The records that follow need to be output exactly as they are.

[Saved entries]
======
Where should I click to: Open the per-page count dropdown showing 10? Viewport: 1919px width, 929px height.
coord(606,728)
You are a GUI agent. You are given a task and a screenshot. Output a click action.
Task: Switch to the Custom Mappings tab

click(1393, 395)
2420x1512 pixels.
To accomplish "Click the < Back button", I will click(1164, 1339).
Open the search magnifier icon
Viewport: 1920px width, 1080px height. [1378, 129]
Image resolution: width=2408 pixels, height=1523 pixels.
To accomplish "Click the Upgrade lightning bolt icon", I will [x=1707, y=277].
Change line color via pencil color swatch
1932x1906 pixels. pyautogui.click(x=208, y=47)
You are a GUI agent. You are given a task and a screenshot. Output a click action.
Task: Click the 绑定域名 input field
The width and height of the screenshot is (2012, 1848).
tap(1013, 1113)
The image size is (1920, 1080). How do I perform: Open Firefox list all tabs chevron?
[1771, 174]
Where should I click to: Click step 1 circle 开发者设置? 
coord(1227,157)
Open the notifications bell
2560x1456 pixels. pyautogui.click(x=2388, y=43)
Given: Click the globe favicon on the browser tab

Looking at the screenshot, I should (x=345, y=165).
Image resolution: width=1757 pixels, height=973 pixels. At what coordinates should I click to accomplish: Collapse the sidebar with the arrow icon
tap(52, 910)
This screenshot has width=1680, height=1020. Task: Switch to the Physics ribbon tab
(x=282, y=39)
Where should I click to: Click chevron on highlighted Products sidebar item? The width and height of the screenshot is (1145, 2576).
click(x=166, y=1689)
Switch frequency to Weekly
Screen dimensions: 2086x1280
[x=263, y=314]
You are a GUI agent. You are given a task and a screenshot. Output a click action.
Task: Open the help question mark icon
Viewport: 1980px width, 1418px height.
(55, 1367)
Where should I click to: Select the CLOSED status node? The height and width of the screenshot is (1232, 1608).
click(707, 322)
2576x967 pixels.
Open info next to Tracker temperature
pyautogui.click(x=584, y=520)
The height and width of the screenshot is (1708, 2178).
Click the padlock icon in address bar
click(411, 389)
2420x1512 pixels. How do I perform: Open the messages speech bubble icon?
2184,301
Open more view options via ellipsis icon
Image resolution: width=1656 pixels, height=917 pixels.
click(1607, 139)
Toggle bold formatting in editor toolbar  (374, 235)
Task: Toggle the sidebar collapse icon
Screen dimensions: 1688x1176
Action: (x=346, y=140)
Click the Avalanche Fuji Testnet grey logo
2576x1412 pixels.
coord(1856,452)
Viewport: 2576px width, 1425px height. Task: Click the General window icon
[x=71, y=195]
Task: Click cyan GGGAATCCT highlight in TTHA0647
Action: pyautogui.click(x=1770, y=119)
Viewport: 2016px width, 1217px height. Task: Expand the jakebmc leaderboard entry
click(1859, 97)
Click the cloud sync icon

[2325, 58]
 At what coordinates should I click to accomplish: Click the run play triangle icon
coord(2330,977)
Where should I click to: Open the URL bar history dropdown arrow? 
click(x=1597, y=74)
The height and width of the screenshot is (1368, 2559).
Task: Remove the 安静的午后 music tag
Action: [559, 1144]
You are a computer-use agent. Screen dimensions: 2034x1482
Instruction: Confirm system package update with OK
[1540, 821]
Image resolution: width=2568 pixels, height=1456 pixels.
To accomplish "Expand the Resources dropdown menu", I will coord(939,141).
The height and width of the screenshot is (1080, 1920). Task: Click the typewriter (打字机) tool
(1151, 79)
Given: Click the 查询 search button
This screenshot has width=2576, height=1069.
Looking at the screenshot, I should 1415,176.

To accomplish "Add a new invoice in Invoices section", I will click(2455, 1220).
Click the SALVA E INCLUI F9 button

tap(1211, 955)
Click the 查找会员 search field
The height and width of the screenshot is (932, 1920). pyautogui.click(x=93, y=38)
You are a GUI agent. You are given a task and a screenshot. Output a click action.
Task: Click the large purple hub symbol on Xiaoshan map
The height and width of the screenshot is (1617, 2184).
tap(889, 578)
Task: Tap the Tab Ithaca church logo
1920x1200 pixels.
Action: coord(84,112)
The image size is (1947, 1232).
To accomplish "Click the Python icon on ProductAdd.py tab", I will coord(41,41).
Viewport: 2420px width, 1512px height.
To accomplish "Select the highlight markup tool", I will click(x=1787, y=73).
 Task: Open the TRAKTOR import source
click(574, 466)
======
**RESPONSE BOX:**
Where should I click to: Open the per-page count dropdown showing 10? Viewport: 1919px width, 929px height.
coord(606,728)
You are a GUI agent. You are given a task and a screenshot. Output a click action.
Task: Switch to the Custom Mappings tab

click(1393, 395)
2420x1512 pixels.
To accomplish "Click the < Back button", I will click(1164, 1339).
Open the search magnifier icon
Viewport: 1920px width, 1080px height. [1378, 129]
Image resolution: width=2408 pixels, height=1523 pixels.
To accomplish "Click the Upgrade lightning bolt icon", I will [x=1707, y=277].
Change line color via pencil color swatch
1932x1906 pixels. pyautogui.click(x=208, y=47)
You are a GUI agent. You are given a task and a screenshot. Output a click action.
Task: Click the 绑定域名 input field
The width and height of the screenshot is (2012, 1848).
tap(1013, 1113)
The image size is (1920, 1080). How do I perform: Open Firefox list all tabs chevron?
[1771, 174]
Where should I click to: Click step 1 circle 开发者设置? 
coord(1227,157)
Open the notifications bell
2560x1456 pixels. pyautogui.click(x=2388, y=43)
Given: Click the globe favicon on the browser tab

Looking at the screenshot, I should (x=345, y=165).
Image resolution: width=1757 pixels, height=973 pixels. At what coordinates should I click to accomplish: Collapse the sidebar with the arrow icon
tap(52, 910)
This screenshot has width=1680, height=1020. Task: Switch to the Physics ribbon tab
(x=282, y=39)
Where should I click to: Click chevron on highlighted Products sidebar item? The width and height of the screenshot is (1145, 2576).
click(x=166, y=1689)
Switch frequency to Weekly
Screen dimensions: 2086x1280
[x=263, y=314]
You are a GUI agent. You are given a task and a screenshot. Output a click action.
Task: Open the help question mark icon
Viewport: 1980px width, 1418px height.
(55, 1367)
Where should I click to: Select the CLOSED status node? The height and width of the screenshot is (1232, 1608).
click(707, 322)
2576x967 pixels.
Open info next to Tracker temperature
pyautogui.click(x=584, y=520)
The height and width of the screenshot is (1708, 2178).
Click the padlock icon in address bar
click(411, 389)
2420x1512 pixels. How do I perform: Open the messages speech bubble icon?
2184,301
Open more view options via ellipsis icon
Image resolution: width=1656 pixels, height=917 pixels.
click(1607, 139)
Toggle bold formatting in editor toolbar  (374, 235)
Task: Toggle the sidebar collapse icon
Screen dimensions: 1688x1176
Action: (x=346, y=140)
Click the Avalanche Fuji Testnet grey logo
2576x1412 pixels.
coord(1856,452)
Viewport: 2576px width, 1425px height. Task: Click the General window icon
[x=71, y=195]
Task: Click cyan GGGAATCCT highlight in TTHA0647
Action: pyautogui.click(x=1770, y=119)
Viewport: 2016px width, 1217px height. Task: Expand the jakebmc leaderboard entry
click(1859, 97)
Click the cloud sync icon

[2325, 58]
 At what coordinates should I click to accomplish: Click the run play triangle icon
coord(2330,977)
Where should I click to: Open the URL bar history dropdown arrow? 
click(x=1597, y=74)
The height and width of the screenshot is (1368, 2559).
Task: Remove the 安静的午后 music tag
Action: [559, 1144]
You are a computer-use agent. Screen dimensions: 2034x1482
Instruction: Confirm system package update with OK
[1540, 821]
Image resolution: width=2568 pixels, height=1456 pixels.
To accomplish "Expand the Resources dropdown menu", I will coord(939,141).
The height and width of the screenshot is (1080, 1920). Task: Click the typewriter (打字机) tool
(1151, 79)
Given: Click the 查询 search button
This screenshot has width=2576, height=1069.
Looking at the screenshot, I should 1415,176.

To accomplish "Add a new invoice in Invoices section", I will click(2455, 1220).
Click the SALVA E INCLUI F9 button

tap(1211, 955)
Click the 查找会员 search field
The height and width of the screenshot is (932, 1920). pyautogui.click(x=93, y=38)
You are a GUI agent. You are given a task and a screenshot. Output a click action.
Task: Click the large purple hub symbol on Xiaoshan map
The height and width of the screenshot is (1617, 2184).
tap(889, 578)
Task: Tap the Tab Ithaca church logo
1920x1200 pixels.
Action: coord(84,112)
The image size is (1947, 1232).
To accomplish "Click the Python icon on ProductAdd.py tab", I will coord(41,41).
Viewport: 2420px width, 1512px height.
To accomplish "Select the highlight markup tool", I will click(x=1787, y=73).
 Task: Open the TRAKTOR import source
click(574, 466)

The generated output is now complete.